§ **WHAT YOU ARE ASKED TO DO**
Quote the full passage on the acetic acid-induced writhing test word for word.

§ **TEXT UNDER STUDY**
Analgesic and anti-inflammatory investigations
Acetic acid-induced writhing test
The peripheral nociceptive effect of the mice sample was determined by following the acetic acid-induced writhing test. This research has been performed by following the previously established method mentioned by Du, Junrong, et al. [40]. Mice were divided into 4 groups and each group contained 5 mice. The first group was treated as a control group. They were administered orally with vehicle (1% Tween 80 in distilled water). In the second group, mice were treated with diclofenac-sodium (10 mg/kg, b.w; p.o). Third and fourth groups were administered orally with METL 200 and 400 (mg/kg, b.w; p.o) respectively 30 minutes before intraperitoneal injection of 0.6 % acetic acid solution at a dose of 10 mL/kg body weight. After 5 minutes, each group of mice observed for 30 minutes to count the number of writhing responses.

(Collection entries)
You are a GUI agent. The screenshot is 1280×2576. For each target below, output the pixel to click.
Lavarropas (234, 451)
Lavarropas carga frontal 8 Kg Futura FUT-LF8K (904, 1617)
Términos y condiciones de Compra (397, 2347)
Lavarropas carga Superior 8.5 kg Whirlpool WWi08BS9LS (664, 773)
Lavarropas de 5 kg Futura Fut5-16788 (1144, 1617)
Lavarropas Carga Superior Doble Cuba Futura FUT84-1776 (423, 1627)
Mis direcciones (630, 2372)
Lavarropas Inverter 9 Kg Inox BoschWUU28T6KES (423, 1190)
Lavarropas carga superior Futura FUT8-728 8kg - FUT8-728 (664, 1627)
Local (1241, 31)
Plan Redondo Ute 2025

§ **OUTPUT FOR THIS EXERCISE**
Analgesic and anti-inflammatory investigations
Acetic acid-induced writhing test
The peripheral nociceptive effect of the mice sample was determined by following the acetic acid-induced writhing test. This research has been performed by following the previously established method mentioned by Du, Junrong, et al. [40]. Mice were divided into 4 groups and each group contained 5 mice. The first group was treated as a control group. They were administered orally with vehicle (1% Tween 80 in distilled water). In the second group, mice were treated with diclofenac-sodium (10 mg/kg, b.w; p.o). Third and fourth groups were administered orally with METL 200 and 400 (mg/kg, b.w; p.o) respectively 30 minutes before intraperitoneal injection of 0.6 % acetic acid solution at a dose of 10 mL/kg body weight. After 5 minutes, each group of mice observed for 30 minutes to count the number of writhing responses.